Лабиринт. Феникс
Шрифт:
Двойственное впечатление. С одной стороны, «Бранденбург-800» в полный рост нарисовался. Даже на вид бычки сноровкой и силой не обиженные. Другая сторона прямо вопит о нестыковке. Зачем командам разведки по собственным тылам гулять, когда партизаны еще даже организоваться не успели, а на линии фронта и за ней именно сейчас самый лакомый кусок пирога гансов их специализации дожидается? Нет. Здесь что-то другое. Если все сложится, то присмотреться к ребятам придется…
– Чего застыли, славяне? Вижу, что жрать охота, поэтому угощайтесь, потом говорить станем. Только чур
Заставлять не пришлось. От картошки до сала, за обе щеки наминали все, что под руку попадало, но при этом не рискнув отложить в сторону оружие.
«Ну, ты смотри, даже намека на бардак нет! Не детки великовозрастные, мужчины!»
– Наелись? Теперь рассказывайте, как докатились до жизни такой?
Лейтенант набычился, видно голод утолил, мозги в правильном направлении работать стали.
– А вы сами, собственно, кто?
– Резонный вопрос.

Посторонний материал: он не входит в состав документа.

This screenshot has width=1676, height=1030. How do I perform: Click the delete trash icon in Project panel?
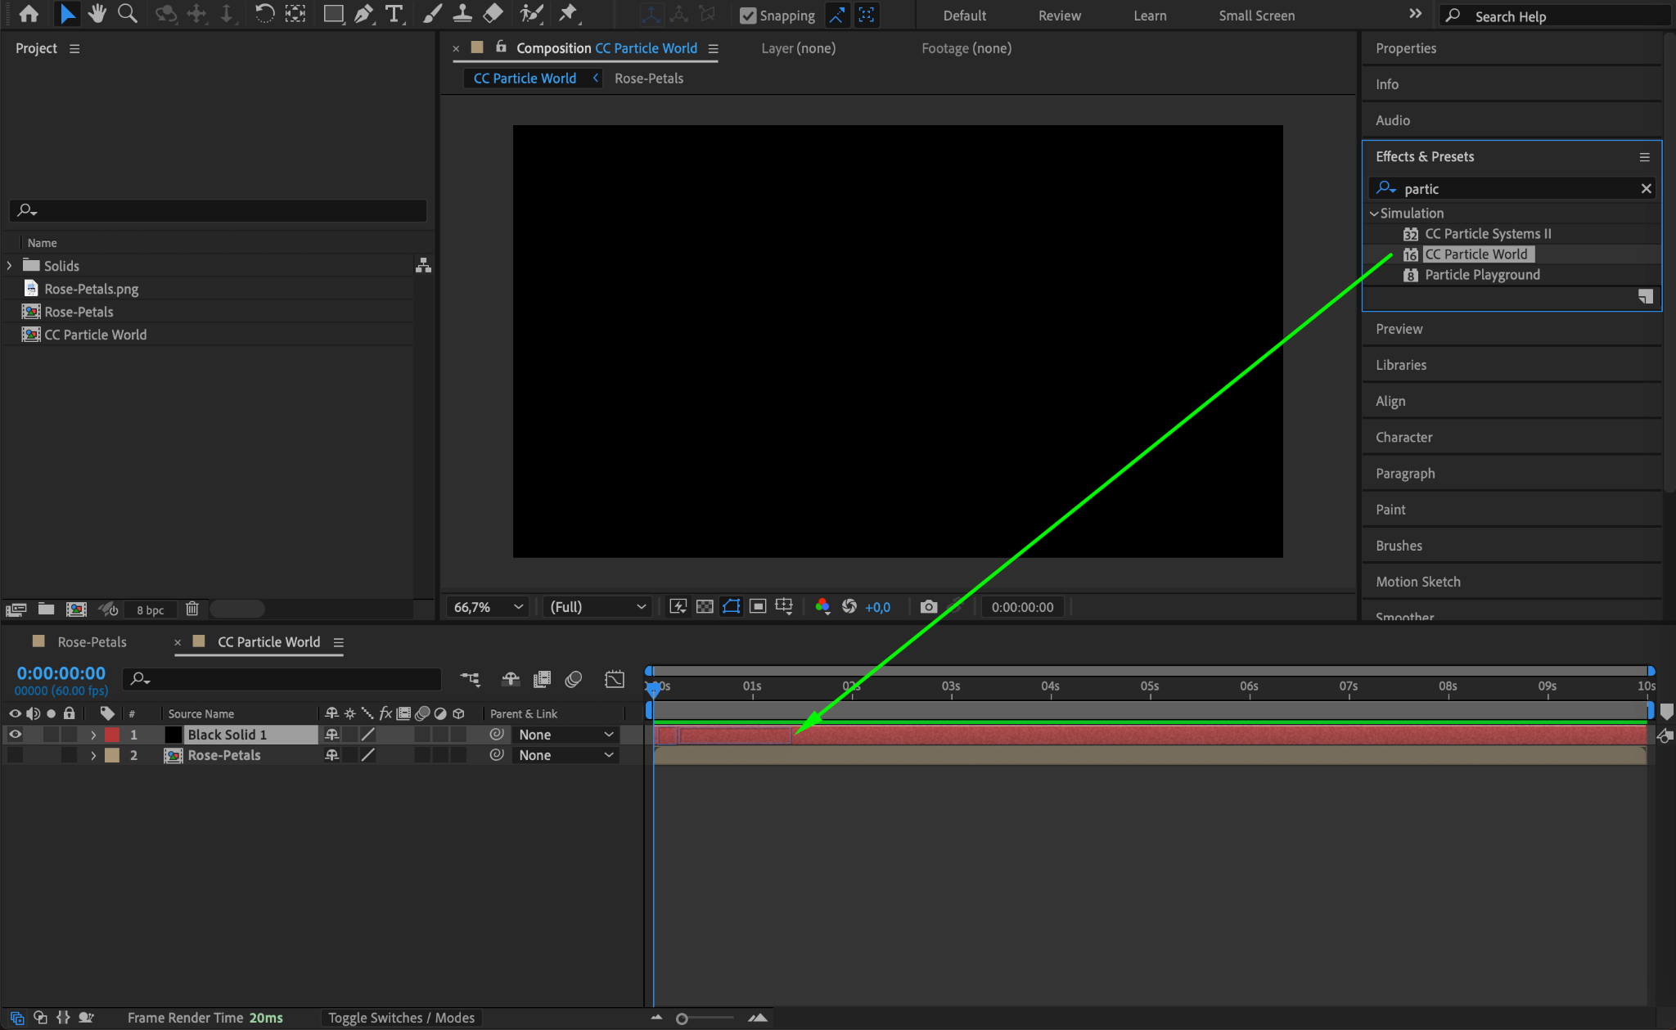[x=191, y=609]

Представляюсь. Лейтенант частей НКВД Апраксин.
При упоминании аббревиатуры все, включая лейтенанта, вытянулись по стойке смирно. Однако уважают ведомство-то! Лейтенант доложил, несколько меняя форму доклада:
– Военнослужащие семнадцатого саперного батальона. По приказу командира, отделением были высланы на подрыв моста через реку Золочевку. Велено было задержаться и пропустить максимально возможное количество отходящих частей.
– Взорвали? – без всякой задней мысли поинтересовался Каретников.
Лейтенант замялся, солдаты виновато потупились.
– Что?
– Там такое…
– Ну-ну? – подбодрил голосом с нотками неподдельного интереса.
– Заряды мы поставили, провода пробросили, подключились. На левом берегу реки прибывший стрелковый батальон должен был занять организованную оборону. Занял… Только у пехотной части бдительность подвела, а может, руководство неправильно сработало. Я так понял, что около роты немцев, переодевшись в наше обмундирование, переправились по мосту совместно с нашими войсками и открыли сильный огонь из автоматов прямо по нашим переправлявшимся подразделениям. Вы бы видели, какая неразбериха поднялась! Нашу проводку порезали, а к закладке пробиться не позволили. Когда наши опомнились, отпор дали, было уже поздно. Танки противника вышли к переправе и овладели ею. Мост оказался невзорванным, и противник воспользовался им для быстрой переправы танков на левый берег. Бои шли до наступления темноты. Ночью, кто смог, отошли.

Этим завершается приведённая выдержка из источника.